事業者向けの緊急相談会。福知山市や商工団体の職員が支援策や融資などを説明した(同市駅前町・市民交流プラザふくちやま)

事業者向けの緊急相談会。福知山市や商工団体の職員が支援策や融資などを説明した(同市駅前町・市民交流プラザふくちやま)

 新型コロナウイルスの感染拡大が京都府北部の経済に暗い影を落としている。終息が見通せない中、本格的な影響が出るのはこれからで、リーマンショック級の不況が訪れるとの予測もある。府内では感染者が少ない地域だが、高齢化や人口減少が進む中、地域の活力がさらに失われないか心配だ。国や自治体は現場の実情に合った分かりやすい支援策を講じてほしい。

 16日に福知山市内で事業者向けに開かれた支援策や融資などに関する緊急相談会。経営者らは苦境にあえいでいた。

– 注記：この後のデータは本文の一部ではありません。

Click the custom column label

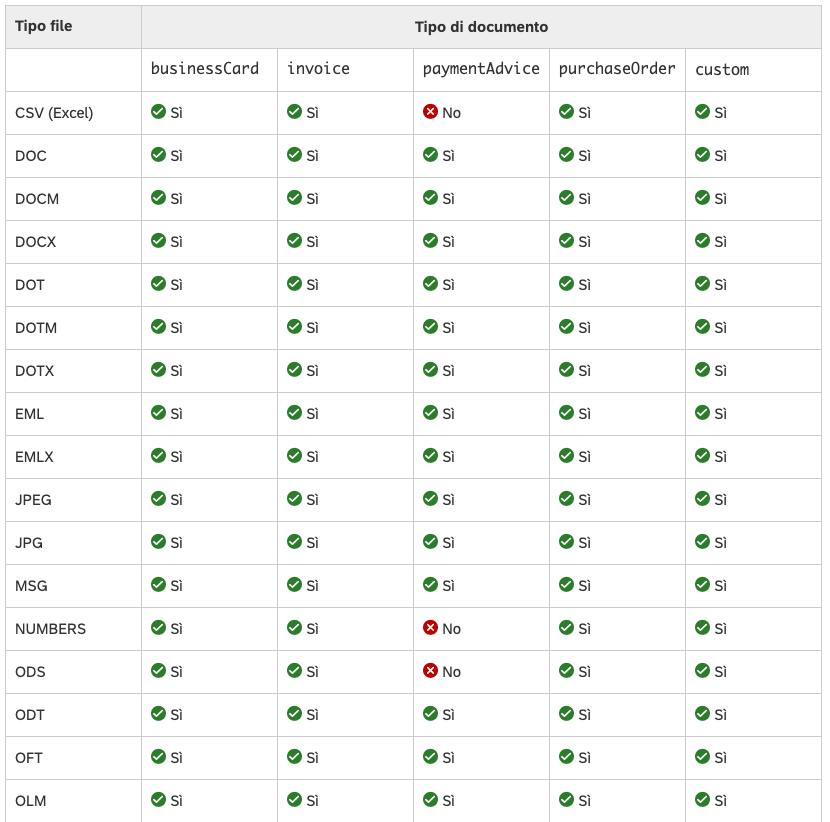pos(722,69)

喫茶レストランの店主は1月の売り上げが昨年と比べて2割減り、2、3月は半分以下になったという。国の支援制度は分かりにくいと指摘し、「安倍首相や麻生財務相は金に困ったことがないから痛みや苦しみが分からない」と憤った。経営は厳しいものの、店は高齢者が集まって話すなど憩いの場になっているといい、「地域には私のような店が必要。何とか続けていきたい」と声を絞り出した。

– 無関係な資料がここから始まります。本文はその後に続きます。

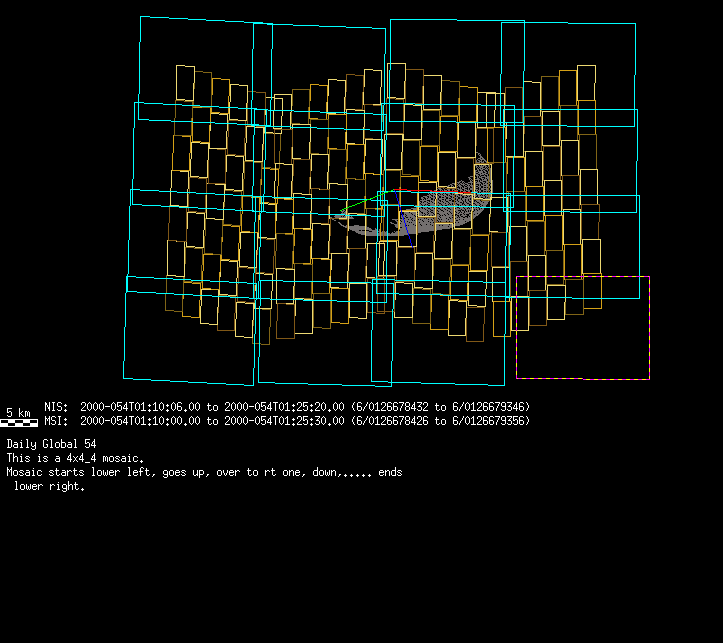
Task: Click the top-right cyan frame outline
Action: click(x=635, y=60)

 福知山にとって今年は全国にアピールできるチャンスだった。福知山ゆかりの戦国武将・明智光秀が主人公のNHK大河ドラマが放映されているからだ。昨年10月に赴任して以来、行政や市民団体の関連イベントや取り組みを多く取材し、町ぐるみで盛り上げようとする雰囲気を感じた。大河効果は表れ、福知山城の2019年度の年度入館者は開館以来初めて10万人を突破した。取材相手と話す中では「フィーバーが終われば、ガクンと観光客が落ち込む」と「大河後」を心配する声をよく聞いてはいたが、新型コロナで状況は一変した。

 厳しさは数値に表れ出した。京都産業21がまとめた府北部地域の機械金属関係企業の景況動向調査によると、回答した133社で「非常に良い」「良い」とした企業から「非常に悪い」「悪い」とした企業の割合を引いた業況判断指数(DI)は、1~3月期がマイナス41・1だった。4~6月期の見通しは61・5と、大幅な悪化を予測している。採算状況を見ても黒字の企業が減り、赤字が増えている。担当者は「今後はリーマンショック並に悪くなることも予想される」と指摘する。

 影響は雇用にも及ぶ。ハローワーク福知山の調査では、管内の福知山市、綾部市の3月の有効求人数は2773人で前年同月比で17・1%減った。特に製造業が落ち込み、派遣の求人も減っているという。京都府内全体では8・5%減だったことを考えると管内で影響が大きいことがうかがえる。

 福知山では6月7日告示、14日投開票で市長選が行われる。新型コロナ対策や影響を受けた町の活性化も大きな争点になるだろう。国や府の施策に加えて、市としての対応も問われる。各候補の主張をしっかりと見て、市民に伝えていきたい。